__Task item__.
What you return should be the lines of the data containing "clock", each in full.

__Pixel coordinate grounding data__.
§

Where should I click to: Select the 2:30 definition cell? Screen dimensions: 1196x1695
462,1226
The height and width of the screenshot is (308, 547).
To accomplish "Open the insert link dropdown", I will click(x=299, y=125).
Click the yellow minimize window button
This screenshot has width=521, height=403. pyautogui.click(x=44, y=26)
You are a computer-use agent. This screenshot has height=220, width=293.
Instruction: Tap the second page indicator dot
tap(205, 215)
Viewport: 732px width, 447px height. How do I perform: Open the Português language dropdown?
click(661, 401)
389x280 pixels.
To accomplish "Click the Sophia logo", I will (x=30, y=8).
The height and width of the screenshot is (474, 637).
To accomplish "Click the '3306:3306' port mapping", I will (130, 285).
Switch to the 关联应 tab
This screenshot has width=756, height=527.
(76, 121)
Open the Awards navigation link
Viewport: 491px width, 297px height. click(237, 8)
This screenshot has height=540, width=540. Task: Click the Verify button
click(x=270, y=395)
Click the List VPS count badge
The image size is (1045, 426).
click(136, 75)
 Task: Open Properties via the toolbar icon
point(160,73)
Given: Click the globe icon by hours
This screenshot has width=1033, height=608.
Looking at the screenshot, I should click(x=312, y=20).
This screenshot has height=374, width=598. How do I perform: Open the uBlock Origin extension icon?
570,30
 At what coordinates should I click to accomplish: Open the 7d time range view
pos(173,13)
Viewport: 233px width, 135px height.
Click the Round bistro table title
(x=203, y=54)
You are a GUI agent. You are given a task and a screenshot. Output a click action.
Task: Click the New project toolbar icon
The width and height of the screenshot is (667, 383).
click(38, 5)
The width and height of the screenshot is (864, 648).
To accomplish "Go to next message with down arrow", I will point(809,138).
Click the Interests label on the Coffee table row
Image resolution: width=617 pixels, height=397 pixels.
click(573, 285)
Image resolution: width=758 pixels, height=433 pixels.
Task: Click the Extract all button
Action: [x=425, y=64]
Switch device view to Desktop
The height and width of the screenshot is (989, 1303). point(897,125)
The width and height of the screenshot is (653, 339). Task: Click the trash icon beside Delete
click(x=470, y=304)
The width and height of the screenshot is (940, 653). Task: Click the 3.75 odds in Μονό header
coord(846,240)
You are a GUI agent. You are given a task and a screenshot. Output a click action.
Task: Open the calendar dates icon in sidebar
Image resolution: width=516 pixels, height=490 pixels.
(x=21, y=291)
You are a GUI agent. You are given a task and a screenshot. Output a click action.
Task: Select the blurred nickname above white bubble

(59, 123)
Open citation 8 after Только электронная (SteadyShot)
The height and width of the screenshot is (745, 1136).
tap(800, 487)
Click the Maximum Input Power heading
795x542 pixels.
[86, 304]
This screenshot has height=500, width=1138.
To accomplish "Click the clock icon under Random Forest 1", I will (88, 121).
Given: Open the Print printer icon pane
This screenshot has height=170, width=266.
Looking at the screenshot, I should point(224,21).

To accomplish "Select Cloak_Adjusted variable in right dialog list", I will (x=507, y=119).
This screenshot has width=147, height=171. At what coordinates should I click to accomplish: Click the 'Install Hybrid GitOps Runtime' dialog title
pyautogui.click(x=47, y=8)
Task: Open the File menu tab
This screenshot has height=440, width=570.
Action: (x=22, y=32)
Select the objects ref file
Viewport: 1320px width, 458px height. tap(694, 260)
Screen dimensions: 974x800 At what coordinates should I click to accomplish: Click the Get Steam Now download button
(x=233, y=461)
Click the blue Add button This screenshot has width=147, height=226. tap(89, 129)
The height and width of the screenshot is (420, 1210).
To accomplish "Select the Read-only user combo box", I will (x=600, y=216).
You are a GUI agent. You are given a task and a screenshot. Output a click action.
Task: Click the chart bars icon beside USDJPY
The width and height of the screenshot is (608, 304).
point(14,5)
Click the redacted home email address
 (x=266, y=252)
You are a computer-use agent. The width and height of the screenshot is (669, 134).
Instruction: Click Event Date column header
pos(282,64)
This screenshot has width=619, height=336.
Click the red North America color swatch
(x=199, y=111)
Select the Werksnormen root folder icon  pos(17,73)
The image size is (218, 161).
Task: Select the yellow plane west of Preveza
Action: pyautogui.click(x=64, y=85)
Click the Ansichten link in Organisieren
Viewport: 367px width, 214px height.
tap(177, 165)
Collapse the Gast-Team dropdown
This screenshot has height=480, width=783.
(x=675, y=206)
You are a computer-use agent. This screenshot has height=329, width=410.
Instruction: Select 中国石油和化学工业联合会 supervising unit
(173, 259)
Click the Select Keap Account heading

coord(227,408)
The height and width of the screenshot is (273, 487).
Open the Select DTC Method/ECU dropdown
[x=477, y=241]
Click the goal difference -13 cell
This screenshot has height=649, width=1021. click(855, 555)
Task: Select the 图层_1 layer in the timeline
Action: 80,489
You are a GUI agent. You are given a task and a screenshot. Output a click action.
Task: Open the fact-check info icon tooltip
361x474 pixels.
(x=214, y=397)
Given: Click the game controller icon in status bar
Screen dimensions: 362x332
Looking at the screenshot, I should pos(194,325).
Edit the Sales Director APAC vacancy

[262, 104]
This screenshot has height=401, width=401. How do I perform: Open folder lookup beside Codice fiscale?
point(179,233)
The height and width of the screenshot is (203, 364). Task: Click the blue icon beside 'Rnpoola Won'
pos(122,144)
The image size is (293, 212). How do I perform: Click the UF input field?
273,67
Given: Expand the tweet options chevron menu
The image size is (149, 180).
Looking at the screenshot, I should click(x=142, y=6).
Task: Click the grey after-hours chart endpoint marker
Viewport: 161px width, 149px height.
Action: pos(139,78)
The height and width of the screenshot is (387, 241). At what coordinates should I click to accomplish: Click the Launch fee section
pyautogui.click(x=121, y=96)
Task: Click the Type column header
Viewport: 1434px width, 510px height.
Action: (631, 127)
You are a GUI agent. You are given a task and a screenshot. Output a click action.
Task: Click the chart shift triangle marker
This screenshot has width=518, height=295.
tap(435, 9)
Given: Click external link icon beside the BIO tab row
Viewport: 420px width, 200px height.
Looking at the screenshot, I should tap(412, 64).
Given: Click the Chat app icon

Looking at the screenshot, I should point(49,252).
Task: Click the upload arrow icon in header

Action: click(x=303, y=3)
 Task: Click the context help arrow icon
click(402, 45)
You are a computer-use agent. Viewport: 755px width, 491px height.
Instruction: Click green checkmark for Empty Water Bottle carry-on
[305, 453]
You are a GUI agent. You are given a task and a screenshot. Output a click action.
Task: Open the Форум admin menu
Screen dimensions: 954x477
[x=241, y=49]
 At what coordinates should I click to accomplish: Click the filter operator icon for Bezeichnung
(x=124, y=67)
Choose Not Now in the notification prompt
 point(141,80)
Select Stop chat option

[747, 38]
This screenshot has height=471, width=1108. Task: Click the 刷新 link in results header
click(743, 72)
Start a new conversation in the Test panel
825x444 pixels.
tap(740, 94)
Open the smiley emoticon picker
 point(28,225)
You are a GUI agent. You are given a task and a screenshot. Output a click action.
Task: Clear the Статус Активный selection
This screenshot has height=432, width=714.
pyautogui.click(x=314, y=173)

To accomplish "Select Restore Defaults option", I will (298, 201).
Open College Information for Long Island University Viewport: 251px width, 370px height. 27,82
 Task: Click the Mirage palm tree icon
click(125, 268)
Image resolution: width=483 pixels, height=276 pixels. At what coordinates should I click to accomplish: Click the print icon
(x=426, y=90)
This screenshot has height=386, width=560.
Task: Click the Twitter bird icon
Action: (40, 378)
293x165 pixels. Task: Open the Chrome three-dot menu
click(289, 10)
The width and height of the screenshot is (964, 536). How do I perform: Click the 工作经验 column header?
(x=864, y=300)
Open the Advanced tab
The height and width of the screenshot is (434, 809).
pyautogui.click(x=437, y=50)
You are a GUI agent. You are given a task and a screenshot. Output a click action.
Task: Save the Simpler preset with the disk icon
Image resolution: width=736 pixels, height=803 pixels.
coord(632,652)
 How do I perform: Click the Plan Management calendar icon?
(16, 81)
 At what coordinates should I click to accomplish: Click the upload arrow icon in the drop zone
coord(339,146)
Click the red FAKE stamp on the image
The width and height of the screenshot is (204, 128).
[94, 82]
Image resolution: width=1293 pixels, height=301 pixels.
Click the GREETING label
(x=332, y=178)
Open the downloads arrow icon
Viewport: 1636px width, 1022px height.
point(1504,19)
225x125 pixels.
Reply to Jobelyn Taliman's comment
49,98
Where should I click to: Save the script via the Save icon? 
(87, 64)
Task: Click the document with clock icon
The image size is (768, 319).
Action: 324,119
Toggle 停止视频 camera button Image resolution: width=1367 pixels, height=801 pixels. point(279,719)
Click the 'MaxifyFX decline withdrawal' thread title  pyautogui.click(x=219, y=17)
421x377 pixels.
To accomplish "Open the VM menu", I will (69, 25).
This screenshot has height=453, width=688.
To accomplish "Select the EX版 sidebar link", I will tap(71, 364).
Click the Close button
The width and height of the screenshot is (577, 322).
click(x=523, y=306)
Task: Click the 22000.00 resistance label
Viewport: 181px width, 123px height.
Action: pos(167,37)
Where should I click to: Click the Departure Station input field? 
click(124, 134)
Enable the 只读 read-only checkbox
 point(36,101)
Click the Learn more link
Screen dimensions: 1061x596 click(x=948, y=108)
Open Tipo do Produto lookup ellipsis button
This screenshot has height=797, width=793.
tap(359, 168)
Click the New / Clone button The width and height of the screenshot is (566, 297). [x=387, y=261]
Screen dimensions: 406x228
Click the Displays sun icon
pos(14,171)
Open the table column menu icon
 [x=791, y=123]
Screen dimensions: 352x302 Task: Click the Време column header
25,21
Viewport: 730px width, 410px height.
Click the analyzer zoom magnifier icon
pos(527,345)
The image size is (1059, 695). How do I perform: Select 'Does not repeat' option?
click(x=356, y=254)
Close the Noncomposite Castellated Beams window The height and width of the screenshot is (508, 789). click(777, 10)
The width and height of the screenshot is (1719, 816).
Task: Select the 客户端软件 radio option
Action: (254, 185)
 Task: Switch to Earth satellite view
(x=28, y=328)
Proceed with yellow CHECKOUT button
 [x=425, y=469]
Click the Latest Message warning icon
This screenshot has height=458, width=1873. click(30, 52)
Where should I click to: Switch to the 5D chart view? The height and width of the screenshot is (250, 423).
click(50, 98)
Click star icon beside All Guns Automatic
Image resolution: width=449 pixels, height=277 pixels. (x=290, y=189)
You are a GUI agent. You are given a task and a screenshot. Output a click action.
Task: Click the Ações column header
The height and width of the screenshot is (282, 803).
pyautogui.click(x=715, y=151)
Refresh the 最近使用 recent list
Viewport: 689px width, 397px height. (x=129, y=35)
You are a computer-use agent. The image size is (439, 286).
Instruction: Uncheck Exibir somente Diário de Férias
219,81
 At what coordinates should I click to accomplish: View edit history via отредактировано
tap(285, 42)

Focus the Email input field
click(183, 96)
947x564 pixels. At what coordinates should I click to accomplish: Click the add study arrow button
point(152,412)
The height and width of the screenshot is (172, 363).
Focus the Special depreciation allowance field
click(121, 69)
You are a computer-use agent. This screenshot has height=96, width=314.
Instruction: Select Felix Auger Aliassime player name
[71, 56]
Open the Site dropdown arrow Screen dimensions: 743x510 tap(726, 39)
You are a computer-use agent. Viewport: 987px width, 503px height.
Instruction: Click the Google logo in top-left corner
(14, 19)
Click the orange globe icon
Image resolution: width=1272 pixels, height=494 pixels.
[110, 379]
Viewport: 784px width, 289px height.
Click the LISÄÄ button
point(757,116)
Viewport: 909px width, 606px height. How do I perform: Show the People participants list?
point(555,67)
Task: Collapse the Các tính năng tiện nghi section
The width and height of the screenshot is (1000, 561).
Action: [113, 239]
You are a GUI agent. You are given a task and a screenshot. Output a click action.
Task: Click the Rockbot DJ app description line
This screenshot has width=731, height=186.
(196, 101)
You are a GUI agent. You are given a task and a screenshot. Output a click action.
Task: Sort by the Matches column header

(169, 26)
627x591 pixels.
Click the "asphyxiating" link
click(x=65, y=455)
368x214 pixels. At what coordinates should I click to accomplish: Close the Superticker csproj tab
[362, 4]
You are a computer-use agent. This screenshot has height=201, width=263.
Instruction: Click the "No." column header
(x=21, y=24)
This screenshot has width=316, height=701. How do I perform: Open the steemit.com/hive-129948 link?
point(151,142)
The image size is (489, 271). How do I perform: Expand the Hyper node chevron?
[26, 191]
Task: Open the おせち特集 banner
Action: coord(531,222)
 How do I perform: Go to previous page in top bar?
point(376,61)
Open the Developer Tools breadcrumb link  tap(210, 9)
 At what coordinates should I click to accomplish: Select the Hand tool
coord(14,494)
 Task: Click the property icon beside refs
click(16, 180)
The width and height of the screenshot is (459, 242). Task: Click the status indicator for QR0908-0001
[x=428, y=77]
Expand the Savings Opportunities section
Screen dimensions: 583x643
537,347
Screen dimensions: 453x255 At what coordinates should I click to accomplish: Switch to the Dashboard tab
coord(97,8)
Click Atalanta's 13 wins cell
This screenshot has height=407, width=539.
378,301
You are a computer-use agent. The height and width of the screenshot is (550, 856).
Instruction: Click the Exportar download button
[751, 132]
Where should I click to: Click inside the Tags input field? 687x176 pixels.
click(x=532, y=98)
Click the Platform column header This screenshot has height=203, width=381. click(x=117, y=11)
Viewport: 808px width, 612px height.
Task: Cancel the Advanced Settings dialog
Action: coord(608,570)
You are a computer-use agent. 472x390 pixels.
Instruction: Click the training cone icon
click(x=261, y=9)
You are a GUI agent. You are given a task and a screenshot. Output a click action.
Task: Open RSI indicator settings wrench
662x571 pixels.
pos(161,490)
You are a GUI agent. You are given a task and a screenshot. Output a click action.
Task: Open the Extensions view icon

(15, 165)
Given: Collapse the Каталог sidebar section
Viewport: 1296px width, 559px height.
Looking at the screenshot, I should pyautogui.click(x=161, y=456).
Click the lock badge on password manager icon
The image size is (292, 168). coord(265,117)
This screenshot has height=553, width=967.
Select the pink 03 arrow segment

§

__Reply to the exercise__.
To accomplish "Click the clock icon under Random Forest 1", I will (88, 121).
Task: Click the document with clock icon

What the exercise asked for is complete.